Laparoscopic surgeries can take hours, and the video generated by the camera -- the laparoscope -- is often recorded. Those recordings contain a wealth of information that could be useful for training both medical providers and computer systems that would aid with surgery, but because reviewing them is so time consuming, they mostly sit idle.
Researchers at MIT and Massachusetts General Hospital hope to change that, with a new system that can efficiently search through hundreds of hours of video for events and visual features that correspond to a few training examples.
In work they presented at the International Conference on Robotics and Automation this month, the researchers trained their system to recognize different stages of an operation, such as biopsy, tissue removal, stapling, and wound cleansing.
But the system could be applied to any analytical question that doctors deem worthwhile. It could, for instance, be trained to predict when particular medical instruments -- such as additional staple cartridges -- should be prepared for the surgeon's use, or it could sound an alert if a surgeon encounters rare, aberrant anatomy.

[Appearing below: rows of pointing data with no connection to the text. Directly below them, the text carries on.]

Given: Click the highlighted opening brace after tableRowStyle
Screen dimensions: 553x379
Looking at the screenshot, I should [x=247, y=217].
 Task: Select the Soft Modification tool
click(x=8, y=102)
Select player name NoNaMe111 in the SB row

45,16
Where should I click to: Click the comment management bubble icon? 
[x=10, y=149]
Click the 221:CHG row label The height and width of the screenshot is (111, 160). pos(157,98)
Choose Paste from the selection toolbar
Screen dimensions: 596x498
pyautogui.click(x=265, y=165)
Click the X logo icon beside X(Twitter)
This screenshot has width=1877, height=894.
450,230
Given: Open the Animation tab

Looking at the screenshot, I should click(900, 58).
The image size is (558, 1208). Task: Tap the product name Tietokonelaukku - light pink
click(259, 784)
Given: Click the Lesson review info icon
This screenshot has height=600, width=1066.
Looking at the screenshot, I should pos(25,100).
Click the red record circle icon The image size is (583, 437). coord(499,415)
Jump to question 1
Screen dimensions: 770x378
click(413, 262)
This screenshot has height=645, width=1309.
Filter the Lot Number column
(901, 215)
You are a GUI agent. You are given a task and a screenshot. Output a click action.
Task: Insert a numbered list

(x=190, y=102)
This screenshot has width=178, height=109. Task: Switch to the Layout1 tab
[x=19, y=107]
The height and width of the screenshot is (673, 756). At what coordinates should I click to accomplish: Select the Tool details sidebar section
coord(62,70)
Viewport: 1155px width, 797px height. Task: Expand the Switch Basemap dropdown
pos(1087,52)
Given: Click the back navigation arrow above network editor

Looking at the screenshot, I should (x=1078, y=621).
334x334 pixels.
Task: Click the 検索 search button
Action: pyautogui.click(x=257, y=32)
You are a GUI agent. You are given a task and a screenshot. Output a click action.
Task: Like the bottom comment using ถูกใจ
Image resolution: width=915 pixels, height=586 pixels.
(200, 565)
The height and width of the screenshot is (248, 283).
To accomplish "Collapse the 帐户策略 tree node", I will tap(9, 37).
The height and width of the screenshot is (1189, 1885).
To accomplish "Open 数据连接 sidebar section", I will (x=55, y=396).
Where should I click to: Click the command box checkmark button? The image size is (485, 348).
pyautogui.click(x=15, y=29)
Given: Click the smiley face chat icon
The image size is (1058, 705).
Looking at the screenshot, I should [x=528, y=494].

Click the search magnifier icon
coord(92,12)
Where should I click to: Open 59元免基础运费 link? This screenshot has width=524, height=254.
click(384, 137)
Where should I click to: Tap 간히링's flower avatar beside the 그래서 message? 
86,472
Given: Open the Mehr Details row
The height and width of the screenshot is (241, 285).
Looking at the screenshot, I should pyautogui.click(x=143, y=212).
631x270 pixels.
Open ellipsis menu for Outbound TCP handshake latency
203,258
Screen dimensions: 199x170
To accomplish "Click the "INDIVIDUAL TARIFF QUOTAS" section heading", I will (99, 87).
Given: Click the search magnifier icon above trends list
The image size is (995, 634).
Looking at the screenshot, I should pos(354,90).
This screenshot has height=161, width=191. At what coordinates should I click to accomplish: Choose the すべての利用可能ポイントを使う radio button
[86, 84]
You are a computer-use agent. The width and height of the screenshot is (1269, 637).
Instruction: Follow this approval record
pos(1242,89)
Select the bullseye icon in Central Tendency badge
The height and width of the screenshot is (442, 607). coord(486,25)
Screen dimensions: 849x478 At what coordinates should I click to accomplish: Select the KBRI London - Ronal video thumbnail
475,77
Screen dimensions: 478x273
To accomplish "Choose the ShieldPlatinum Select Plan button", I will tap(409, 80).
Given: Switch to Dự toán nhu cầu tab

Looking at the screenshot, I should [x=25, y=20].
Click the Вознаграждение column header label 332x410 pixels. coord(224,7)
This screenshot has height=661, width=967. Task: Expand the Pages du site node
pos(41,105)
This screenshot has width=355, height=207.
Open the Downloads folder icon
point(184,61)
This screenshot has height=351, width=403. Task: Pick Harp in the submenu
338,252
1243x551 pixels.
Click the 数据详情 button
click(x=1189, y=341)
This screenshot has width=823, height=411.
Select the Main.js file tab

"Surgeons are thrilled by all the features that our work enables," says Daniela Rus, an Andrew and Erna Viterbi Professor of Electrical Engineering and Computer Science and senior author on the paper. "They are thrilled to have the surgical tapes automatically segmented and indexed, because now those tapes can be used for training. If we want to learn about phase two of a surgery, we know exactly where to go to look for that segment. We don't have to watch every minute before that. The other thing that is extraordinarily exciting to the surgeons is that in the future, we should be able to monitor the progression of the operation in real-time."
Joining Rus on the paper are first author Mikhail Volkov, who was a postdoc in Rus' group when the work was done and is now a quantitative analyst at SMBC Nikko Securities in Tokyo; Guy Rosman, another postdoc in Rus' group; and Daniel Hashimoto and Ozanan Meireles of Massachusetts General Hospital (MGH).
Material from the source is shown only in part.